If you’re not familiar with Xavier Riddle and the Secret Museum — and, hey, no judgements; it just started this month! — the show follows one Xavier Riddle (duh), plus his friend Brad and sister Yadina, as they solve problems and challenges in their own lives with the help of a time machine. This incredible machine is located in a secret museum, which takes them to meet some of history’s most iconic figures — when they were kids!
As the show’s tagline says, “Every boy and every girl has what it takes to change the world!” It’s exactly the endearing and empowering messaging our kids need.
As it happens, Meir isn’t the first Jewish historical icon Xavier and pals meet. In one episode, Jewish magician Harry Houdini teaches Brad to get over his fear of spending a night at the museum. (Cute!)
But back to the Golda Meir episode, which you can watch with your kids on the PBS website! This one centers on Yadina, who is obsessed with turtles. She finds herself in a quandary: She wants to protect turtles crossing the bike lane in the park from errant bikers (and trikers!) but she is only one person! What can she do?
To find a solution, Yadina, Xavier, and Brad go to the museum. The museum sends them to Milwaukee in 1908, where they meet 10-year-old Golda (who, back then, was known as Golda Mabovitch — no word as to whether she had a pet turtle).
When the friends meet Young Golda, she is upset — her friend can not afford to get school textbooks, and she is not the only one in need. So, Yadina, Xavier, and Brad join Golda in helping her find a solution. After snacking on rugelach at Golda’s family’s grocery store (lucky ducks!!), young Golda comes up with an idea: In order to help those in need of books, she starts the American Young Sisters Society. She lets her whole neighborhood know about the problem — and manages to raise the money necessary for the textbooks with the help of her community.
Golda’s resourcefulness inspires Yadina to find a solution for her turtle troubles.
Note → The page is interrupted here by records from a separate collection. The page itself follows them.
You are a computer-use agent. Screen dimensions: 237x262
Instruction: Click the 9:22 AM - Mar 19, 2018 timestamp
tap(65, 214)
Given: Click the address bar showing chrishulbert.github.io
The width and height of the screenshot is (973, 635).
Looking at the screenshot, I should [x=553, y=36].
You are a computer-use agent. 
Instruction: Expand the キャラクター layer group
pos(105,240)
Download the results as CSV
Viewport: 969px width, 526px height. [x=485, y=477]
Drawing on the same themes of community and teamwork, she tells everyone about the problem with the turtles and the bike path. What happens next? The local ranger creates a sign drawing attention to the turtles, and the problem is solved.
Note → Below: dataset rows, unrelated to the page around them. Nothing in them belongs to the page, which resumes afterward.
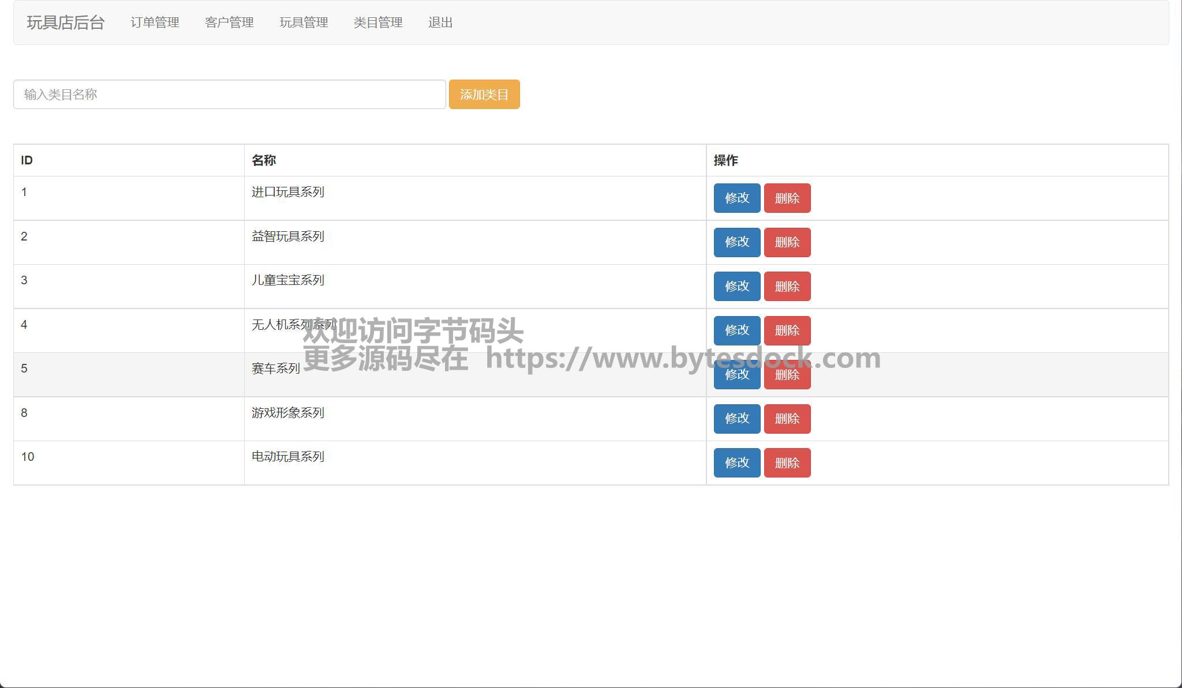Delete the 进口玩具系列 category
1182x688 pixels.
click(787, 198)
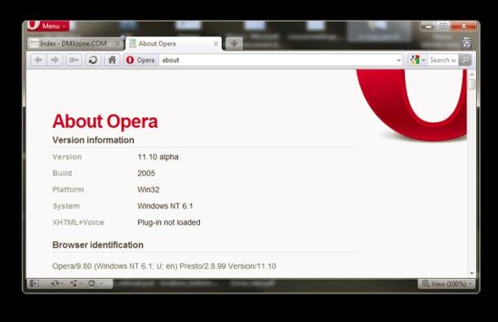Open the Opera Unite status bar menu

[x=76, y=284]
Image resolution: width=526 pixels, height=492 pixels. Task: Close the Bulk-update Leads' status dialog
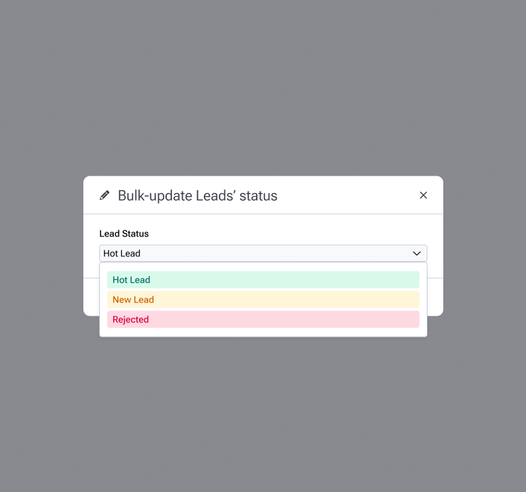tap(423, 195)
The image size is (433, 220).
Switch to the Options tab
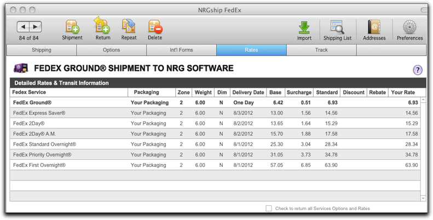click(112, 50)
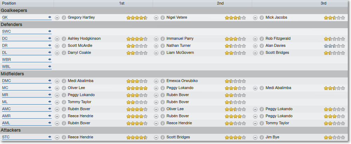This screenshot has height=144, width=351.
Task: Select the 1st column header
Action: pos(122,4)
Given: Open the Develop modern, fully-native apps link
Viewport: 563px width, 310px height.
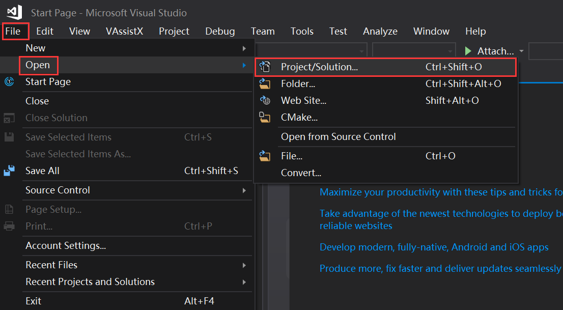Looking at the screenshot, I should (x=434, y=247).
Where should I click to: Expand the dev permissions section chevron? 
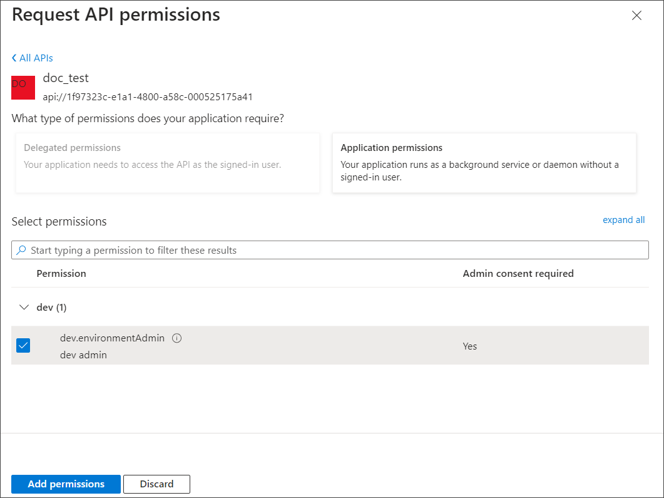point(24,307)
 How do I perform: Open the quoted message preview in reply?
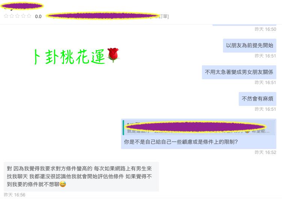[x=199, y=128]
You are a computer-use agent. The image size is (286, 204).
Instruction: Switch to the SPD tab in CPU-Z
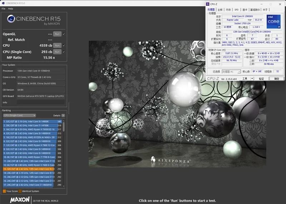pyautogui.click(x=236, y=10)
Golda’s charity story is incredible and, of course, totally true! Golda Meir had only been the U.S. for two years — her family came from Ukraine — when she started the American Young Sisters Society. She threw a fundraiser where her improvised speech helped raise money for textbooks for local kids. As one newspaper wrote at the time: “a score of little children who gave their play time and scant pennies to charity … on their own initiative.”
Golda, who went on to help others as a teacher and a Jewish aid volunteer in WWI, later used her improvisational skills when she gave an off-the-cuff speech in front of the General Assembly of the Council of Jewish Federations and Welfare Funds in 1948 and managed to raise $50 million for military aid for Israel’s Haganah.
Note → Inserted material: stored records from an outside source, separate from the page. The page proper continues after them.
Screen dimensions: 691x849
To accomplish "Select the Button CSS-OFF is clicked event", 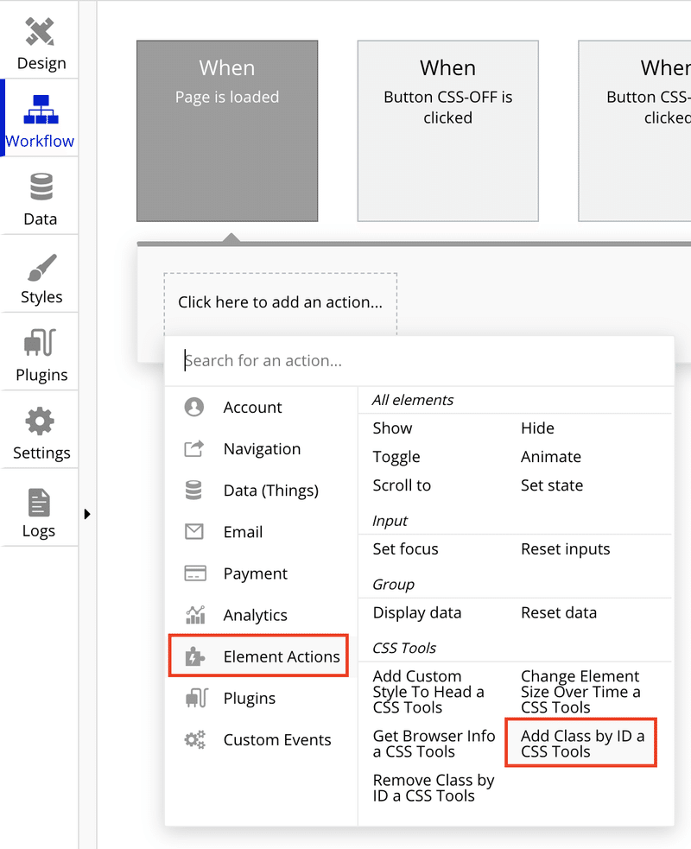I will (x=447, y=131).
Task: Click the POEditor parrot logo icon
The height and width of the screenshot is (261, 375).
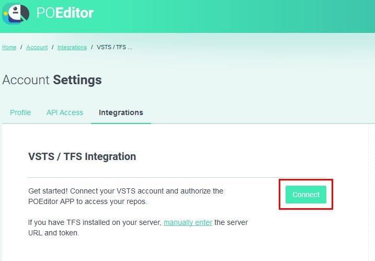Action: pos(16,14)
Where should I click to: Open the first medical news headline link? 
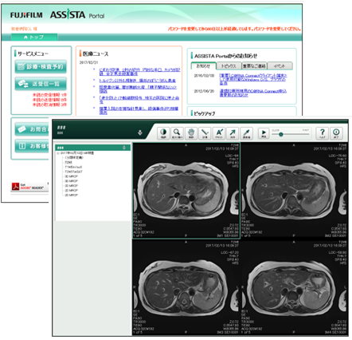coord(139,72)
After working tirelessly for Israel, Golda was about to retire from her political career when Levi Eshkol, the country’s prime minister, died. She then became Israel’s fourth prime minister, and one of the first female heads of state in the history of the modern world.
We love how this show tells Golda’s origin story in a fun and accessible way. In the episode, the kids also discuss the fact that she was Jewish, as well as her historic role as the prime minister of Israel, a country that she helped establish! As Yadina says in the episode, Golda “is totally [her] hero.” And we hope her heroism will inspire even more kids, thanks to this adorable show.